Can I be "allergic to beer?"
June 16, 2005 9:53 AM   Subscribe

I'm usually a liquor drinker (scotch, whisky, bourbon, vodka) and recently I tried to make the move to beer, just to give myself a lighter option. Problem is I'm noticing the day after drinking a few beers (usually 3-4) I'm horribly sore all over, and basically feel like shit. Not hungover but flu-like symptoms (achey body, sore joints, sensitive skin, mildly feverish) I never feel this way when drinking liquor, so is it possible that I am allergic to beer?
posted by mrs.pants to Health & Fitness (14 answers total)
 
Could be. Wheat is a commen allergen, but it could be the yeast or hops... Do you have any known food allergies?

I don't know what I'd do if I was allergic to beer.
posted by Specklet at 10:00 AM on June 16, 2005


Try better beer. Find some micro-brews without preservatives.
posted by weapons-grade pandemonium at 10:02 AM on June 16, 2005


Beer also has a considerable amount of sugars and simple carbohydrates. And it functions as a diuretic. You are (likely) taking in considerably more beer than you were liquor. I have experienced this a few times with beer and believe I have combined dehydration with a sugar crash.
posted by Slothrop at 10:07 AM on June 16, 2005


Do you feel the same after eating bread? Pizza? You might have a gluten allergy.
posted by Rothko at 10:23 AM on June 16, 2005


I have a friend who's allergic to the yeast in beer, and his symptoms were pretty much as you described. So it's possible. It sounds horrible, being allergic to beer. Like being allergic to salvation or sex or truth or light.
posted by goatdog at 10:24 AM on June 16, 2005 [1 favorite]


What kind of beer are you drinking? I've experienced this with some micro-brews but never with cheaper thinner American beer. I would suggest trying lighter beer rather than darker.
posted by mygothlaundry at 10:25 AM on June 16, 2005


I'd say you're more likely to avoid allergens by trying an over-processed beer like 'budweiser select'. They filter it very thoroughly, to remove nearly all traces of body and flavor, which should also take care of any allergens.

Never thought I'd recommend that stuff to anyone... On second thought, why not just mix a shot of liquor with 10 oz of seltzer and drink that.
posted by Mark Doner at 10:51 AM on June 16, 2005


I had a friend who was allergic to malt and felt the same way after a beer (or wine cooler, malted milkshake, malted milk balls, etc). The maltier the beer, the worse it was, but even a light beer would do it. Her nose also got stuffed up almost immediately after the first sip.

Wine and clear liquors only ever caused her the normal kind of day-after feelings.
posted by Lyn Never at 11:07 AM on June 16, 2005


It sounds horrible, being allergic to beer. Like being allergic to salvation or sex or truth or light.

I'm alergic to beer (or, to be more specific, to hops, which come, these days, in more things than just beer), but for me my throat closes up an and stops breathing.

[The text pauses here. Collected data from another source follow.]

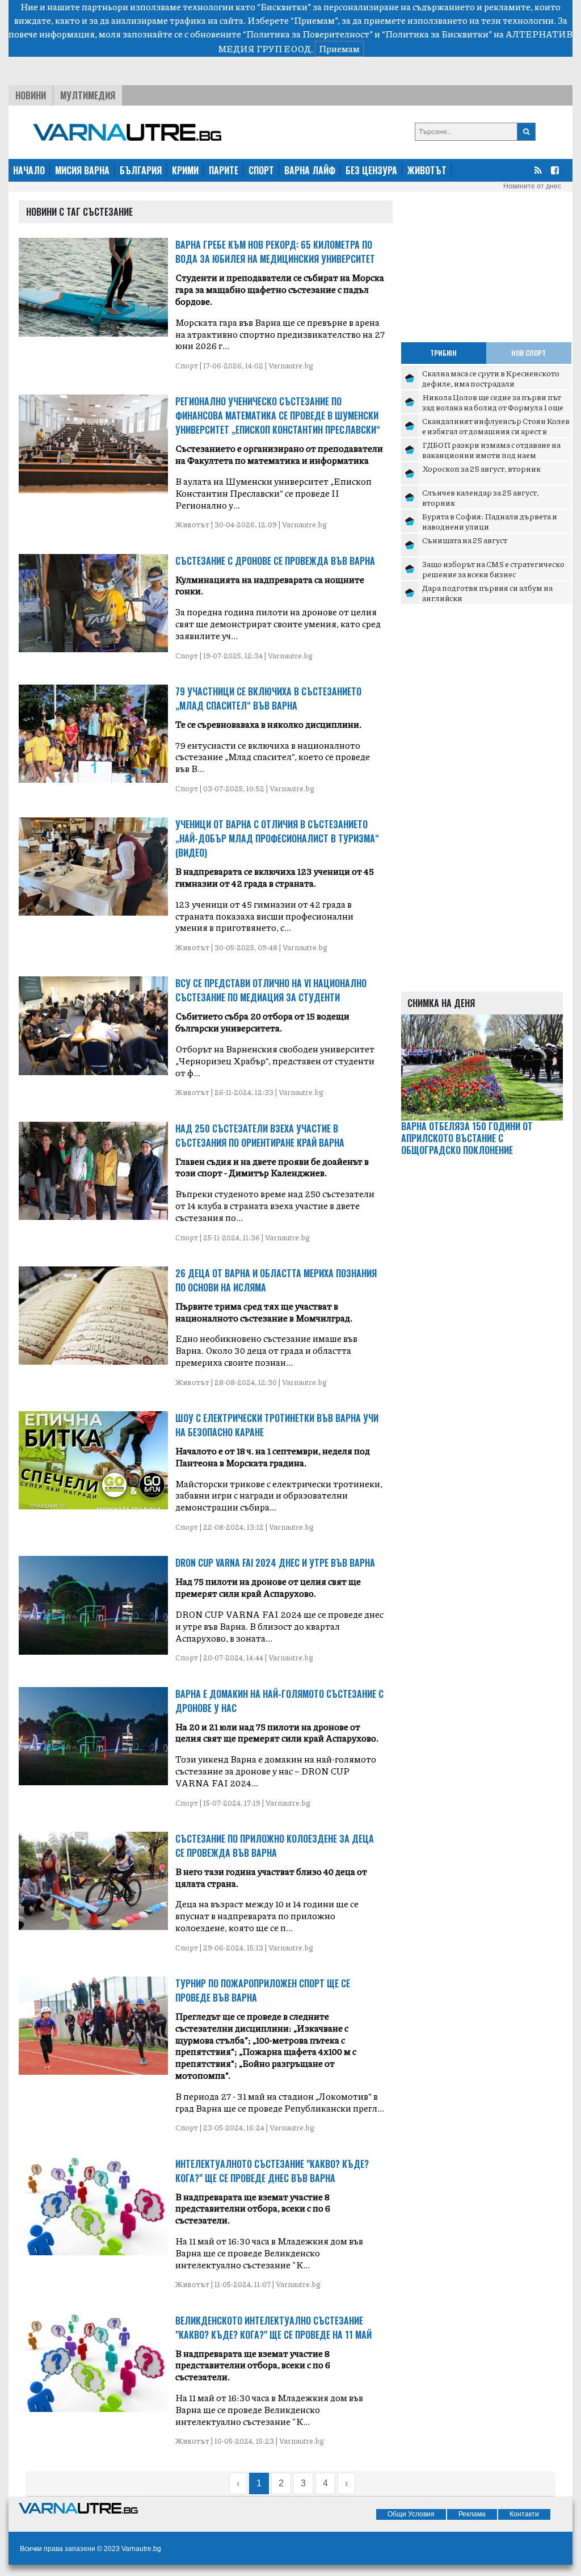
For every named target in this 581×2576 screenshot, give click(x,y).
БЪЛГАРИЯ (141, 170)
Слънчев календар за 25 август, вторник (480, 497)
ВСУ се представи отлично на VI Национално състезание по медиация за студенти (271, 990)
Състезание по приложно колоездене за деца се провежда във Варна (274, 1846)
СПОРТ (261, 170)
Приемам (339, 48)
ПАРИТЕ (223, 170)
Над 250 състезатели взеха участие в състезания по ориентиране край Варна (259, 1135)
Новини (30, 95)
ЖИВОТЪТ (427, 170)
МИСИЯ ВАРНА (82, 170)
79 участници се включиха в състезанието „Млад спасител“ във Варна (268, 698)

However, I have a number of friends with gluten allergies, and they describe almost exactly what you describe.
posted by anastasiav at 11:50 AM on June 16, 2005


Response by poster: I'm definitely not allergic to wheat, not sure about the hops though. And I'm not sure if switching beer would help, I wasn't drinking cheap beer. So maybe Slothrop nailed it. Back to bourbon and lovely lovely single malt scotches for me.
posted by mrs.pants at 12:26 PM on June 16, 2005


Response by poster: and mygothlaundry I was drinking Sierra Nevada Pale Ale, Blue Moon, Haaker Schorr and some others, which I thought didn't qualify as bad beers. Not sure though.
posted by mrs.pants at 12:28 PM on June 16, 2005


most likely it's the diuretic effect. do you usually balance your booze with water? apparently, (and i don't drink beer, either, but this is what my friends who do say) you need to drink more water with beer than with booze to stave off the morning after.

i say, forego beer. i doubt it's a gluten allergy if you only have hang-over like symptoms with beer and not with burbon or other whiskeys or allergic reactions to bread, pasta, some vinegars, some soy sauces, graham crackers, couscous. . . .
posted by crush-onastick at 12:49 PM on June 16, 2005


I noticed drinking after weight lifting gives the same effects to me. I stay hydrated during the workout itself but I'm guessing my body hasn't had a chance to 100% recover and thus get the diuretic effects. Oddly I never got hangovers on just beer alone. I have a feeling this has to do feeling full with beer and stopping while not receiving same negative feedback with harder liquors.
posted by geoff. at 1:07 PM on June 16, 2005


The three beers you mentioned -- SNPA, Blue Moon and Hacker Pschorr (I'll assume hefe-weizen here) -- are all unfiltered. That means the yeast is still alive, unlike in most factory-processed beer.